### WORKING DATA:
-*-*-
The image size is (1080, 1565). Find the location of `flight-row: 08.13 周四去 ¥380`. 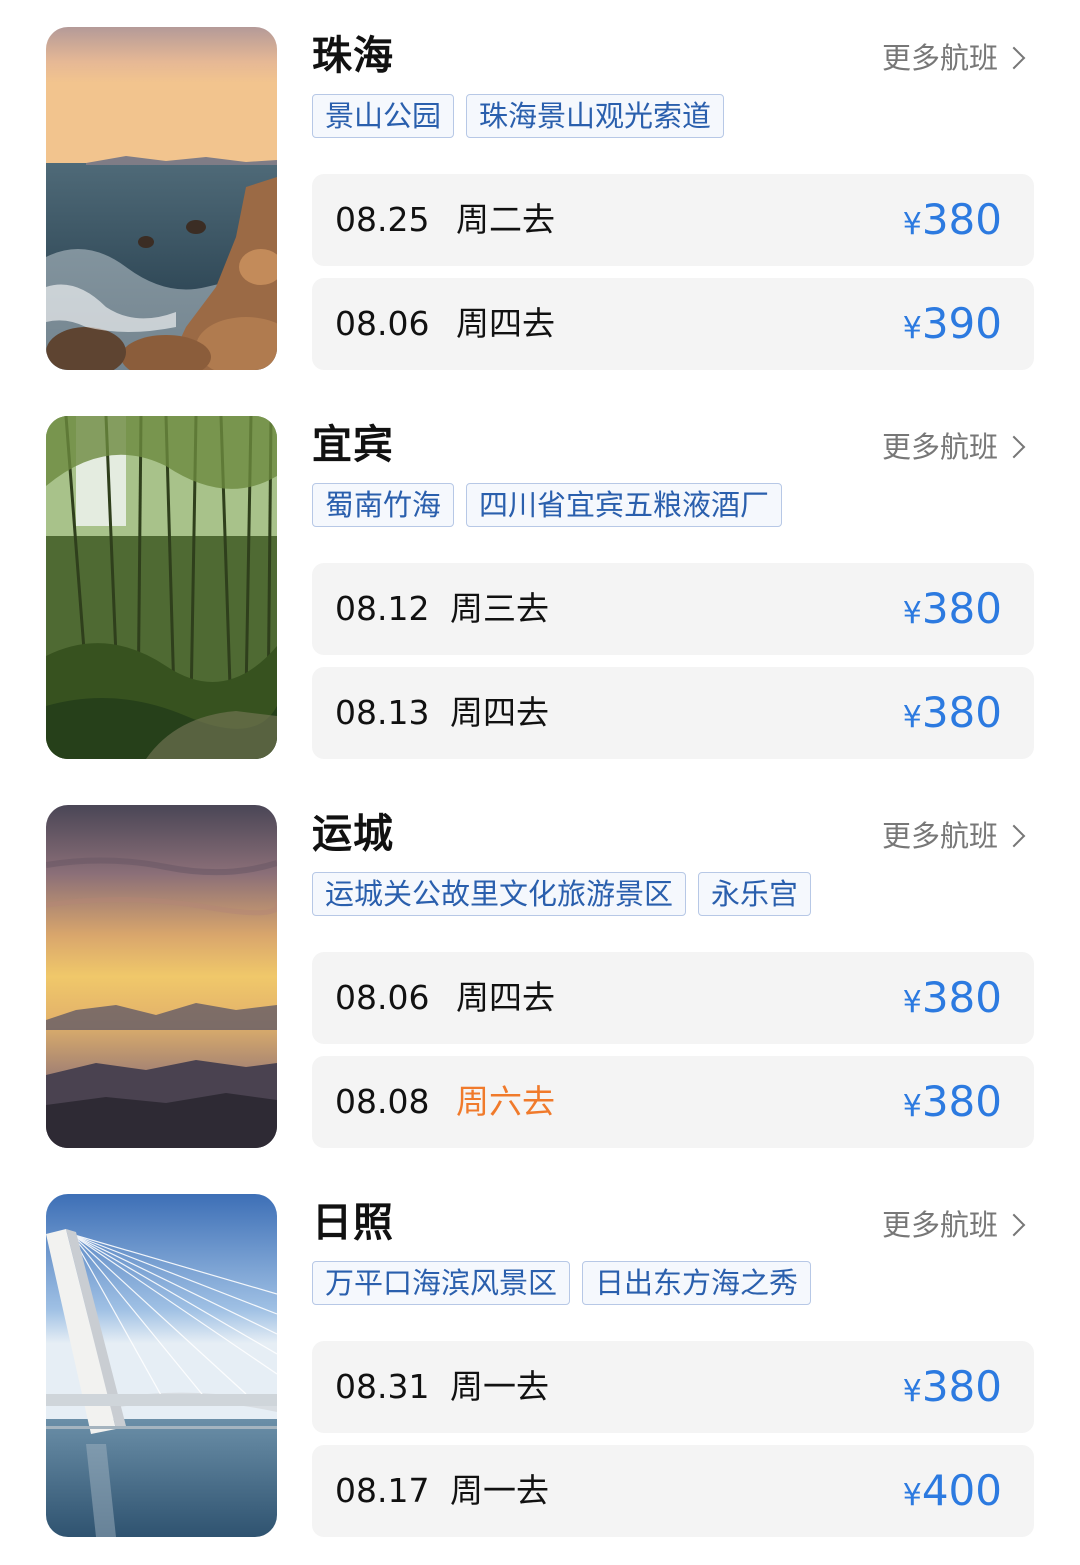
-*-*-
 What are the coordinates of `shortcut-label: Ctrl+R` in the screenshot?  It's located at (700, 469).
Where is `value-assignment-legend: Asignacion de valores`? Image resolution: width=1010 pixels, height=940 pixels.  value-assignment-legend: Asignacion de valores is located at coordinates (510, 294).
-*-*-
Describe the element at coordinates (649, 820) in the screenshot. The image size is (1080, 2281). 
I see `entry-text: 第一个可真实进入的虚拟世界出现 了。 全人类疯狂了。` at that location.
-*-*-
### TASK GOAL:
Reproduce the records verbatim, from the line containing "What are the" through the line containing "coordinates (510, 294).", including both of those lines.

### PROBLEM SOLUTION:
 What are the coordinates of `shortcut-label: Ctrl+R` in the screenshot?  It's located at (700, 469).
Where is `value-assignment-legend: Asignacion de valores`? Image resolution: width=1010 pixels, height=940 pixels.  value-assignment-legend: Asignacion de valores is located at coordinates (510, 294).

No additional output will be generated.